I could never have imagined that I’d find myself back in the same situation I was in five years earlier. I thought I was cured- yet there I was, in a hospital bed, fighting for not only my life, but the tiny one I was carrying.
Last time, I lost half the battle. I may have left that hospital, but my baby did not. It was just too early, and I was just too sick. Last time, we bounced back afterward, with medications and extra monitoring, and a year later I was able to bring home a baby girl. Two years after that, her sister followed.
So when we decided to add one final little one to our family, I went into the pregnancy confident. I wasn’t that same scared baby loss mom I was just a few years before. Not only was I cured, but things like that don’t happen to the same family twice.
I was wrong, so very wrong.
This time, I was a week further along. Not a lot of time in the grand scheme of things, but I just so happened to be straddling the line between potential viability and certain death. Every day made a difference.
The specialist came to see me. Why aren’t you on the medications you took the last two times, he asked. I had no answer; the family practice doctor I was assigned to had felt they were unnecessary. He shook his head. This wouldn’t be happening if you were, he said.
After a week of tests, it was decided that the tiny one pound baby I was carrying would have a better chance of survival outside of my body. Unlike last time, this baby was going to be given a chance- one week made a difference of whether or not resuscitation was attempted.
She’s going to have problems, they told us. She may never be normal. She’s going to need lots of help, and she’ll spend months and months in the NICU. We didn’t care, she was ours. We were willing to fight for her, to brave the ups and downs. We hoped for the best.
The only sounds we heard when she was born were the doctors working on her, attempting to hook her up to machines to breathe for her. Once that was done, she was whisked away to the NICU and for the next 24 hours, I was left with nothing but a photograph.
For the next 8 weeks and 6 days, she fought for her life. In her short time with us, she underwent countless procedures, including several surgeries. It was six weeks before she was even stable enough for me to hold her. We were finally getting somewhere and we were seeing small improvements. I spent time with her every single day, even if all I was allowed to do was sit next to her isolette.

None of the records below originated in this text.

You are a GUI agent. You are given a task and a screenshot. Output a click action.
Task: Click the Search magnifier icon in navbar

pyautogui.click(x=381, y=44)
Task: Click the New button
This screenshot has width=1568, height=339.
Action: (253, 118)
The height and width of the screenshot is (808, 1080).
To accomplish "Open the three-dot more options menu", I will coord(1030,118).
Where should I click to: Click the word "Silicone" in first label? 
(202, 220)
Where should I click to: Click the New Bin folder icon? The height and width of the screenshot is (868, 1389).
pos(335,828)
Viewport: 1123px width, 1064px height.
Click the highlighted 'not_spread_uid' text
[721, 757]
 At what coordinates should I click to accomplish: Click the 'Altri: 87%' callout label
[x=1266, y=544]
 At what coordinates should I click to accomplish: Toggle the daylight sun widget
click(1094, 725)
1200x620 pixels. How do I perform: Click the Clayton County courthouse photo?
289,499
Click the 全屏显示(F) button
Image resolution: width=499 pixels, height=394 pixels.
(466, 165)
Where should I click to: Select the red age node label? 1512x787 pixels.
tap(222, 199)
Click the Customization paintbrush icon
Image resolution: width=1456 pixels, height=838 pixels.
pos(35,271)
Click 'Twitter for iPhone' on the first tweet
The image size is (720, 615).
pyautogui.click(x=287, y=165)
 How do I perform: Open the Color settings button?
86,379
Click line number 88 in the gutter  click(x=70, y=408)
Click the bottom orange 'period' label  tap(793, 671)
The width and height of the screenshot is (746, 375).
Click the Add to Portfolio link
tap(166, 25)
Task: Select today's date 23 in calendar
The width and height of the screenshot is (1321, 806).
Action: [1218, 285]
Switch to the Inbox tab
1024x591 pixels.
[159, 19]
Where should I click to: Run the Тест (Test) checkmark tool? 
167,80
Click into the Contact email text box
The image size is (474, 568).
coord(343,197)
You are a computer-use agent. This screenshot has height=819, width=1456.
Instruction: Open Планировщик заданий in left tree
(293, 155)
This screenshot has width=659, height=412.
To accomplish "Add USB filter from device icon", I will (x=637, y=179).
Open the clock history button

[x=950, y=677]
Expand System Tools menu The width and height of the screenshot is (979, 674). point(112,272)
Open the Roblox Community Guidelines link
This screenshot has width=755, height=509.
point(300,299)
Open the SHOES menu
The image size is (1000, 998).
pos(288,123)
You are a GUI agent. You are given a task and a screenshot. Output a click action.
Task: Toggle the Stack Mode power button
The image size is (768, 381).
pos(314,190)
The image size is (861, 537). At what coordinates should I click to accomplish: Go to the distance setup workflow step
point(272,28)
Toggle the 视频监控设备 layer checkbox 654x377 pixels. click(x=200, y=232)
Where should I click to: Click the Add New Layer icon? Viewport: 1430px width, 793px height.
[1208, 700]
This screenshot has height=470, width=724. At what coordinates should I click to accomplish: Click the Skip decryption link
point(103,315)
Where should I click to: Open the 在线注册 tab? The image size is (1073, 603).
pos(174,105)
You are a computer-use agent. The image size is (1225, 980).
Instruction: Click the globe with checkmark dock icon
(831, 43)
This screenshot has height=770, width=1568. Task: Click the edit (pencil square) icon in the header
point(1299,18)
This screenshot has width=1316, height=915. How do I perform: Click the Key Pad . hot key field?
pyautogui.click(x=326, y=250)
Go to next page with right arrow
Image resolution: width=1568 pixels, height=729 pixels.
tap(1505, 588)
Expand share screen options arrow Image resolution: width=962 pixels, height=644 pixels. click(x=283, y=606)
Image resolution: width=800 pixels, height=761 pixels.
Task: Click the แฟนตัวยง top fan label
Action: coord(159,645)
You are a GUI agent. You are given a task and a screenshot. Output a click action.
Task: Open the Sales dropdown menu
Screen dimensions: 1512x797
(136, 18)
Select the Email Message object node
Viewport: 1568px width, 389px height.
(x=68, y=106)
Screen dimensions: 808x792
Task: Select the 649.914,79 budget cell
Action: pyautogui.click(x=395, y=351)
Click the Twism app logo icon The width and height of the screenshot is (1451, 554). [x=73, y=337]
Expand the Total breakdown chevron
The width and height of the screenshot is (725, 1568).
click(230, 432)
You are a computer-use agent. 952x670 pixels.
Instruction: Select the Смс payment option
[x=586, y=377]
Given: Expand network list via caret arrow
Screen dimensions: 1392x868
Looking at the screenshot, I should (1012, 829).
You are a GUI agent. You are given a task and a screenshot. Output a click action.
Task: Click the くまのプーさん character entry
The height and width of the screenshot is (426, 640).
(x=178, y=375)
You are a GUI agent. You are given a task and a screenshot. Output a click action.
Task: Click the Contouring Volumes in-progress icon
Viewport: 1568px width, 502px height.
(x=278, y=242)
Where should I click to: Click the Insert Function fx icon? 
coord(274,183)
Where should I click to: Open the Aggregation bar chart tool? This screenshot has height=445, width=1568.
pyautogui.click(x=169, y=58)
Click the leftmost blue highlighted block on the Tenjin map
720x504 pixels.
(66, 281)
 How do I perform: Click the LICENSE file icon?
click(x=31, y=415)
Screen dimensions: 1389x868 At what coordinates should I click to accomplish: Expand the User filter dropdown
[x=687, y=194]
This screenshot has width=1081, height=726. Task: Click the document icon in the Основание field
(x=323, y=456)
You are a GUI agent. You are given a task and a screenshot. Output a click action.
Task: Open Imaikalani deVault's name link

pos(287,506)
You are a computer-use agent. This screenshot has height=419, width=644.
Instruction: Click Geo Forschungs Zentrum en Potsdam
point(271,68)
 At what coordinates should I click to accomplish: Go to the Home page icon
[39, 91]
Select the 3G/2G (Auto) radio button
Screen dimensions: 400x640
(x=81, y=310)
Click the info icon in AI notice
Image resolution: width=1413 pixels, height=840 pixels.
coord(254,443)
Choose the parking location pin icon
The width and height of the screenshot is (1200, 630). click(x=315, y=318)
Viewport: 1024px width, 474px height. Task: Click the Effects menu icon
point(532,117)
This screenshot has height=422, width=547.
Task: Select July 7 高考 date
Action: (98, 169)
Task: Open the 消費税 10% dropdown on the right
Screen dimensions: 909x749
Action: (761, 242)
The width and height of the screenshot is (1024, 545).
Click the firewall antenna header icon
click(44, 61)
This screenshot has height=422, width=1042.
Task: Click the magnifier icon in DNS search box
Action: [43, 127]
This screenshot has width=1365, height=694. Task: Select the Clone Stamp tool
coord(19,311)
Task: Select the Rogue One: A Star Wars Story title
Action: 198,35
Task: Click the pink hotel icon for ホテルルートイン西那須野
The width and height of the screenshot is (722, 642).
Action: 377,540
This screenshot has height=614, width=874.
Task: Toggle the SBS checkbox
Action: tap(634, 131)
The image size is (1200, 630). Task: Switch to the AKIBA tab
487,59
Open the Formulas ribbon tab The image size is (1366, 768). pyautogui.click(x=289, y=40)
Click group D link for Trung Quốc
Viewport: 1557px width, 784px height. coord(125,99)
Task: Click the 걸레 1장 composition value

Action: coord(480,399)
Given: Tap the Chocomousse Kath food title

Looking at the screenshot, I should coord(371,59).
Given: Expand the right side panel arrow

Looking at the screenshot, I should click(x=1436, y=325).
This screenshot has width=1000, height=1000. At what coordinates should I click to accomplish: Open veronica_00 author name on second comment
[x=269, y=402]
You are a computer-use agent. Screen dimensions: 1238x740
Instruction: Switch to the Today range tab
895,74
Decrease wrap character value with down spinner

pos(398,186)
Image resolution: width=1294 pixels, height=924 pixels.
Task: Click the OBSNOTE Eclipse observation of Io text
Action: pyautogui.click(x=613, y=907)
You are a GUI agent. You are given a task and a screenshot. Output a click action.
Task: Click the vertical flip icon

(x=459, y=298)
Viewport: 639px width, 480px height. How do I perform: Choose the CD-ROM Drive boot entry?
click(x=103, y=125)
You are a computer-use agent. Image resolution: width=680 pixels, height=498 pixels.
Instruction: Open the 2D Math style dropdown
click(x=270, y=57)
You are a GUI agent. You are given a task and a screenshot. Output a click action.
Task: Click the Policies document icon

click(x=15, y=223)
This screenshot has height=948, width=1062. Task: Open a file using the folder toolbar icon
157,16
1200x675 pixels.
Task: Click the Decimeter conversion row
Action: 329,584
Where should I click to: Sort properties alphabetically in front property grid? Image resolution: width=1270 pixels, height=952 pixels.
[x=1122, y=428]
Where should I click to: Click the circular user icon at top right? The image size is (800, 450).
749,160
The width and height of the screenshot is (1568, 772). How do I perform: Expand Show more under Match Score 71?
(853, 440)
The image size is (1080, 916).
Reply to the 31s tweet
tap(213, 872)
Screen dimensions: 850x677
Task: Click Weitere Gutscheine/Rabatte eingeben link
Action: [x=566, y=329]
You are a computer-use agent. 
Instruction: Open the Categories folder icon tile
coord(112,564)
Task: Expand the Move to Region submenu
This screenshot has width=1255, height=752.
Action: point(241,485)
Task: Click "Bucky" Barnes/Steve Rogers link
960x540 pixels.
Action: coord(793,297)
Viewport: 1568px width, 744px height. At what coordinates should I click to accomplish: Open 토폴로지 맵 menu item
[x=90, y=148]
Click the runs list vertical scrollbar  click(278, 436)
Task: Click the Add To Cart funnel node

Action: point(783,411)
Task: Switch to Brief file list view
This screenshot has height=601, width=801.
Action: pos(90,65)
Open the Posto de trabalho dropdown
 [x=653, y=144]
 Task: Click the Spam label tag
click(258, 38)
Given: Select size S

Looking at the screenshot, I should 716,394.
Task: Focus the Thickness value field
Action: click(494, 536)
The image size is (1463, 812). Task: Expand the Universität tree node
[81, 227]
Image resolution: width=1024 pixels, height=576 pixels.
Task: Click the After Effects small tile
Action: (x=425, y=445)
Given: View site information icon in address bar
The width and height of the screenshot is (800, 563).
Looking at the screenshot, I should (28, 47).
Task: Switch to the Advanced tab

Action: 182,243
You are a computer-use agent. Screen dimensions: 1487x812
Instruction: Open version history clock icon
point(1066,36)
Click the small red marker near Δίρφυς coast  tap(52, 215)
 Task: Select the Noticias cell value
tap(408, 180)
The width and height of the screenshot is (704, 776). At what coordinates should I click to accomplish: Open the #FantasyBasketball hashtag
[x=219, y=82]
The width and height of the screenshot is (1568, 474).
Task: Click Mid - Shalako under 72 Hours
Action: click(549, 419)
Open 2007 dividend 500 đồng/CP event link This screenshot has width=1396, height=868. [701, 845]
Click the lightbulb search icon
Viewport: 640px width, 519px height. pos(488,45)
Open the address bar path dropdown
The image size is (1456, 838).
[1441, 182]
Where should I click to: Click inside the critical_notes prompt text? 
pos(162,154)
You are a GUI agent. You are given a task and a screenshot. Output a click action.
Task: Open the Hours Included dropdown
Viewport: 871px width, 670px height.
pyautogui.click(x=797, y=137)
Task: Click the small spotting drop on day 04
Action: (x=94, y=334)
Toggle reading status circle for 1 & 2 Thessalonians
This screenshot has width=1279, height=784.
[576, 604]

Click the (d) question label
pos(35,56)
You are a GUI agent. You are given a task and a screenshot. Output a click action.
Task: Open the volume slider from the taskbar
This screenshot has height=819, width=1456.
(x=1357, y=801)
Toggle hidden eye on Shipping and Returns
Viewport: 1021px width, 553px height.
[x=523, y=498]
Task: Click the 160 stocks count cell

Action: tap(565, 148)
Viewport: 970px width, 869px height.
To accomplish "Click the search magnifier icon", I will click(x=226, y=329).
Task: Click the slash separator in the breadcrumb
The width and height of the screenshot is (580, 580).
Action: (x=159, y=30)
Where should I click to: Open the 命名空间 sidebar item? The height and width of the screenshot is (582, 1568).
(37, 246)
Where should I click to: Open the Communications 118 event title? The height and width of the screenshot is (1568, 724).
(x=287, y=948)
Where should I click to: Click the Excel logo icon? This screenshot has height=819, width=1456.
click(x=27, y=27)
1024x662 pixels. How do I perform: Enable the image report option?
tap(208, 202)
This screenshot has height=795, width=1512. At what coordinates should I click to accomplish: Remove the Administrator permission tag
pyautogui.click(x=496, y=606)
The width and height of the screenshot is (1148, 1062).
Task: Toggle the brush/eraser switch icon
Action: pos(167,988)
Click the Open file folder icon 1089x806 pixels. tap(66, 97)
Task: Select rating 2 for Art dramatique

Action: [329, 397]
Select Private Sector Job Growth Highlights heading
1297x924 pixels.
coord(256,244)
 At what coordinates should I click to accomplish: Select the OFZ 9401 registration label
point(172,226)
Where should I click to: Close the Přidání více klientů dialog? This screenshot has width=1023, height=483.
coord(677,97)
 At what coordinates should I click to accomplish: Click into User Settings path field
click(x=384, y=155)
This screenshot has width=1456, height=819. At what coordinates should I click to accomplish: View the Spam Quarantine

We were in for the long haul. Her progress was slow, even slower than most premature babies. We knew it would be months and months before she came home. But we made plans- we prepared for it as well as we knew how.
My husband was about to deploy, so after some discussion, it was decided to have my oldest children remain with their father for the school year, instead of returning home after summer visitation. This way, each child could get the attention and time they deserved. With the NICU being over an hour away, we felt it was the best choice.
Then, on that 80th day of her life, she couldn’t fight any longer. A blood infection she picked up somewhere in the hospital overtook her already weak immune system. It was something no one saw coming, not even her doctors and nurses. And then the whole world shifted.